陈 瑜，张小军，严忠雍，何依娜，许 丹

(浙江省海洋水产研究所 浙江省海水增养殖重点实验室，浙江 舟山 316021)

微生物是港湾生态系统的重要组成部分, 在物质循环和能量流动中发挥着重要的作用，其数量及生物多样性可以作为海洋环境监测的生物学指标。港湾生态系统相对独立，在水动力等自然条件作用下，受海洋开发活动及外来污染影响尤为突出，由于人类对港湾资源的过度开发利用，沿湾地区环境污染日趋严重，直接引起病原微生物的大量滋生，破坏港湾生态系统平衡。贝类是一种非选择滤食性生物，在生长过程中易积累和富集环境中的病原微生物[1]。富集的微生物通过食物链转移到人体内，会严重危害身体健康[2]。因此，开展滩涂贝类及生长环境的微生物监测以及贝类养殖环境评价[3]，对滩涂贝类养殖业的健康持续发展及贝类食品安全具有重要的意义[4]。
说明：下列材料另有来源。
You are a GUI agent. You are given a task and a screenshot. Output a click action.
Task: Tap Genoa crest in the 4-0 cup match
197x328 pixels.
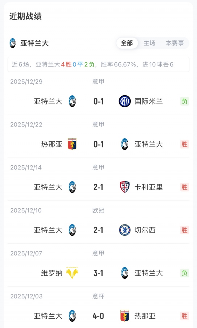pos(124,316)
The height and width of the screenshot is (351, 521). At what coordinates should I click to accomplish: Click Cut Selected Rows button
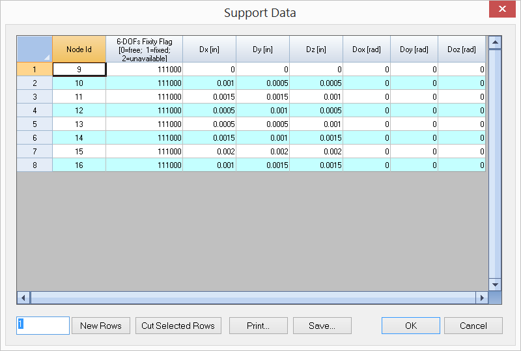click(x=178, y=326)
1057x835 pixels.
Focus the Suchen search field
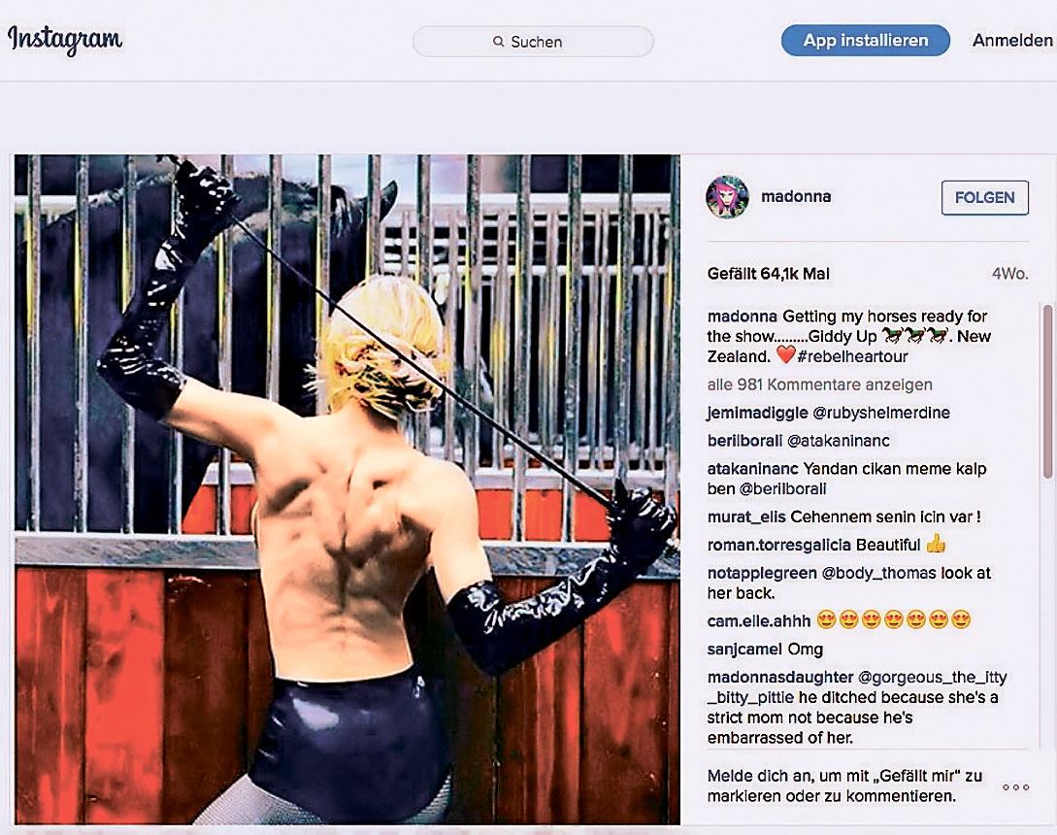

农业部渔业局从2003年起，对我国主要贝类养殖海区的环境状况以及养殖贝类卫生状况进行了分类管理工作[5]。同时，经过多年的贝类划型工作和长期的总结经验发现：贝类监测点的布设决定着监测数据能否有效地反映研究区域的环境质量状况，是贝类监测和划型的重要一环，但对于不同类型的养殖生产海域还没有明确的监测站位布设原则和方法。因此，本研究根据乐清湾北部贝类养殖生产区所属海域，提出了港湾滩涂贝类养殖生产海域监测站位布设原则和方法，并对建立的监测站位布设原则和方法进行验证和结果评价，为完善贝类划型工作方案提供技术支撑。

1 材料与方法

1.1 主要仪器

隔水式恒温培养箱(型号GHP-9270)；智能光照培养箱(型号(GXZ)；生物安全柜(型号 BSC-1000ⅡA2)；立式压力蒸汽灭菌锅(型号YXQ-LS-50G)；其他实验室常用设备。

1.2 培养基及试剂

月桂基硫酸盐胰蛋白胨(LST)肉汤、EC肉汤(E.coli broth)、伊红美蓝(EMB)琼脂、营养琼脂、平板计数琼脂(PCA)、2216E琼脂、乳糖蛋白胨培养基、HBI生化鉴定试剂盒，均购自青岛海博生物技术有限公司。所有培养基均需121 ℃高压灭菌20min；其余为实验室常用试剂。

1.3 贝类监测点确定及试验方法

1.3.1 监测点的确定

本研究以乐清湾北部为贝类研究海域，即乐清湾以北开展贝类产品采样布点。并以北纬28.278 N为横轴，东经121.186 E为纵轴，港湾顶端为抛物线顶点，沿港湾海岸线画抛物线。其中X轴标尺约850 m，Y轴标尺约710 m。以坐标轴0为中心，每一个X轴标尺为横坐标在抛物线上布点，如图1。此时，有15个监测点被初步确定，但由于不是所有的点都是贝类养殖点，通过对滩涂贝类实际养殖情况的调查研究，13个监测点被最终确认。如图2。监测点具体坐标及地理位置如表1所示。

对于以上选取的13个监测点，分别于8月、9月和10月进行3个批次的缢蛏样品抽样检测，每个样品做三个重复。

采集的缢蛏分别放置在无菌的拉链袋中，然后在4 °C保存，在采集后24 h内进行处理，在实验室中用干净的自来水冲洗，用75%消毒棉球擦洗，用无菌钳打开。

1.3.2 贝类大肠杆菌和菌落总数的检测

大肠杆菌按照GB4789.38-2012食品微生物学检验大肠埃希氏菌计数。将贝类撬壳称取25 g 肉，放入盛有225 mL磷酸盐缓冲液中均质，制作成1∶10的样品匀液。选择3 个适宜的连续稀释度的样品匀液，每个稀释度接种3管，然后放入培养箱中培养。经过初发酵、复发酵和生理生化试验，计数阳性管数，查MPN 表。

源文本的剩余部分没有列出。